Earlier this month, Marin County parks officials launched a new enforcement program to enforce an arbitrary speed limit on bicycles.

City officials refused to call it a “crackdown” on speeding bicyclists and instead opted for the Orwellian option of calling it an “educational” program.

“We want to get data, educate users and hopefully gain a useful tool,” said Max Korten, assistant director of county parks. “Through the Road and Trail Management Plan there are a number of proposals to open trail alignments to bikes that have caused safety concerns among some neighbors and preserve visitors about the speed of bikes on the trails,” he said. “It’s important that as we consider implementing some of these proposals; we have a tool to address this potential issue.”

Mercury News reported Korten billed the program as a “pilot effort,” saying officials “don’t have good data about how often speeding is occurring on open space trails and we have not used this technology on open space roads and trails in the past.”

In a discouraging move, instead of rejecting the premise of the state forcing cyclists to travel at an arbitrary speed through the threat of extortion, some local hiking and cycling groups are embracing it.

Tom Boss, offroad director of the Marin County Bicycle Coalition, said he welcomed the county’s new ‘educational program.’

Linda Novy, head of a local hiking group, the Footpeople, who urged the crackdown on cyclists, touted the Orwellian move as a step in the right direction.

“We are glad that the Marin County Open Space District will begin using Lidar to track speeds,” she said. “Our understanding is that without this device, Rangers are not able to issue citations or possibly issue warnings.”

Novy told Mercury News that the amount of citations last year was far too low and noted they included 418 involving dogs and 95 involving cyclists in areas closed to bikes, but “none for speeding, failure to yield or riding in a manner that endangers other users.”

Overall, with 11 rangers and a single deputy sheriff on patrol at the time, the 558 violations amounted to “fewer than four violations per month per ranger/deputy,” the Footpeople observed, according to Mercury News.

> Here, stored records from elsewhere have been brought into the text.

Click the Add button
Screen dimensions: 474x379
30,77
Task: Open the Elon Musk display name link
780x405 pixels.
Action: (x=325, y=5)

Instead of realizing that the lack of violations issued could be due to the lack violations that exist, Novy advocates for the force of the state to impose her will onto others.

According to Korten, violators will be warned first, and citations will follow “depending on the circumstances.”

After a few collisions involving cyclists, in instances where their speed was entirely unknown, the government reacts by sending in armed agents of the state.

“The action…….will once again allow for seven-day-a-week law enforcement coverage in the county’s park lands,” Undersheriff Mike Ridgway said.

Instead of people being held responsible for hurting others through irresponsible acts, such as wrecking into hikers or bikes, all cyclists will now be punished for simply riding over 15 mph.

This move by city officials should come as no surprise as the state’s only available tools to incite change are extortion and violence.